私を気遣ったような笑顔に、釣られて笑う。
無自覚の自分の狭量さも見透かされたようで、それもなんだかおかしく、しばらく笑い合っていた。
……すごいな。
素直に驚く。目の前には、あっという間に仕事をこなしていく職人達。皆、声を掛け合い、お互いを補い合っている。自らの力も生かしている感じがして、ひとりひとりのポテンシャルも高い。現場を監督している侯爵家の力が伺える現場だ。
そんな私と同じように驚いた顔をしているデビッド・ナヴァル。婚約者の家の仕事なのに知らなかったのか?
「…素晴らしいですね。圧巻だ。いつもこのように進めていくのですか?」
そのデビッド・ナヴァルの父親である伯爵に声をかけられた。
「…そのようですよ」
実際、おれも現場は初めてだ。だが、職人達と話している時に、同じ疑問をジェームスに投げたところ肯定された。
ひとりひとりの役割をギルフォード侯爵とジェームス自ら声をかけて確認している。士気が上がるはずだ。
デビッド・ナヴァルも何かを感じ取ったのだろう。目の力が見るからに変わっていった。
きっと侯爵家は、これからもなにかを開発し、それを広め、この世界を変えていくのだろう。私の世界を変えたように…。

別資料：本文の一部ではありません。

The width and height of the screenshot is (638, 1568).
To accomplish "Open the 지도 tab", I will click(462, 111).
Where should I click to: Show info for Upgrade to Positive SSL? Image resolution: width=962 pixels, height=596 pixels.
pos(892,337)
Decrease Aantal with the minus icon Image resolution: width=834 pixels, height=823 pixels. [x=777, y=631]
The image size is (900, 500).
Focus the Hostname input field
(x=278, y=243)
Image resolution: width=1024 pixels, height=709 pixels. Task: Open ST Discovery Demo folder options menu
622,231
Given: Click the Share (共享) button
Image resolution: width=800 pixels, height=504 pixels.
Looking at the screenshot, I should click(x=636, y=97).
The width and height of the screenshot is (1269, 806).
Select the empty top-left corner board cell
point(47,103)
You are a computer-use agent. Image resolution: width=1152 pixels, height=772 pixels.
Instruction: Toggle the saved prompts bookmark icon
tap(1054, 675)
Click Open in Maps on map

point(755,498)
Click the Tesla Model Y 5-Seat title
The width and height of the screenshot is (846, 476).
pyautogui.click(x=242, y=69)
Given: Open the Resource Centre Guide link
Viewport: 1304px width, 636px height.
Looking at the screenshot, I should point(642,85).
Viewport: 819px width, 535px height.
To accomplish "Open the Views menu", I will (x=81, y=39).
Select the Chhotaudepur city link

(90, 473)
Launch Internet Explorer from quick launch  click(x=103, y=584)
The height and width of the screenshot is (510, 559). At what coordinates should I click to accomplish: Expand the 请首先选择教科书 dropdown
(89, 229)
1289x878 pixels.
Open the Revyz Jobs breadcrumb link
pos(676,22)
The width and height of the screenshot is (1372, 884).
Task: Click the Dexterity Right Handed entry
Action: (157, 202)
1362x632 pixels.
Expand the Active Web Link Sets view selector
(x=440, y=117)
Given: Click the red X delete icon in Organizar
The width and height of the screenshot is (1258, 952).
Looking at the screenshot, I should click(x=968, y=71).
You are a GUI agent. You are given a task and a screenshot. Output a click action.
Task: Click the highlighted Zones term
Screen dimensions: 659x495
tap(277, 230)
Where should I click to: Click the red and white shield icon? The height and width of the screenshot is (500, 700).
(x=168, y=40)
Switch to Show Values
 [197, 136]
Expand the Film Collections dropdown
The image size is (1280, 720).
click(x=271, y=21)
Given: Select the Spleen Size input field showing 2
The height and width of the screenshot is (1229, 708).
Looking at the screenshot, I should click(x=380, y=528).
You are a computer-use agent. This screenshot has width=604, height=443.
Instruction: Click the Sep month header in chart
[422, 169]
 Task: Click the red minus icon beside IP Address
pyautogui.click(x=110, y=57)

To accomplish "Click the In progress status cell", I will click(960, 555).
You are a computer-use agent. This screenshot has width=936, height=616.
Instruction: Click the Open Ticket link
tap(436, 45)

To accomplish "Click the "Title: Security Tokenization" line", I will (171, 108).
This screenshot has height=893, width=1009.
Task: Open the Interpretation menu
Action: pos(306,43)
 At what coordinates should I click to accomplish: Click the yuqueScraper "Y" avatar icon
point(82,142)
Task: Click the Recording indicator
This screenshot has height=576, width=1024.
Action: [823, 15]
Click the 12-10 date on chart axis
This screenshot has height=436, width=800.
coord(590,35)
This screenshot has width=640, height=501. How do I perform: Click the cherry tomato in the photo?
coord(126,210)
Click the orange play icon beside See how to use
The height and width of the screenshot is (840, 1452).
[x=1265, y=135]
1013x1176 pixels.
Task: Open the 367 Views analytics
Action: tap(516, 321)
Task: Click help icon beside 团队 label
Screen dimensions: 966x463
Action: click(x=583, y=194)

…そんな未来で、私は君の隣にいたい。きっと、きらきらと輝いている、君の隣で。そんな横顔を見ていたいと、切に願ってしまう。もうどんな形でも構わない。そばにいられれば。支えられるならば。君の笑顔を守れる権利が欲しい…。
そう思った矢先、婚約解消することを知った。
その場で、私と婚約を交わすことを許してほしいとギルフォード侯爵に伝える。順番も何もない。自分が焦っているのはわかっているが、逃す手はなかった。
自己紹介はしていたが、あの夏の"デビ"なことは伝えていなかったから、それを言おうとするとー。
「君が、べルーファス領で会ったデビなことは知っている」
と、ギルフォード侯爵が言った。
なぜ?いつ?
婚約者が私でないことも知っていたということか?
色んな思いが出てきすぎて、何も言えずにいると『あの子の意思に任せる』とだけ言われた。
威厳とも威圧とも取れる空気に、口を閉じる。
それは隣にいるジェームスも同様で、その後、使用人が呼びに来るまで、ギルフォード侯爵が私達を見ることはなかった。
伯爵邸ではなく宿屋に泊まったのは、その街の雰囲気を知るためです。つまり、リサーチ。
その話を入れようかと思いましたが、流れて的に入れない方がいいかなぁと思って入れませんでした。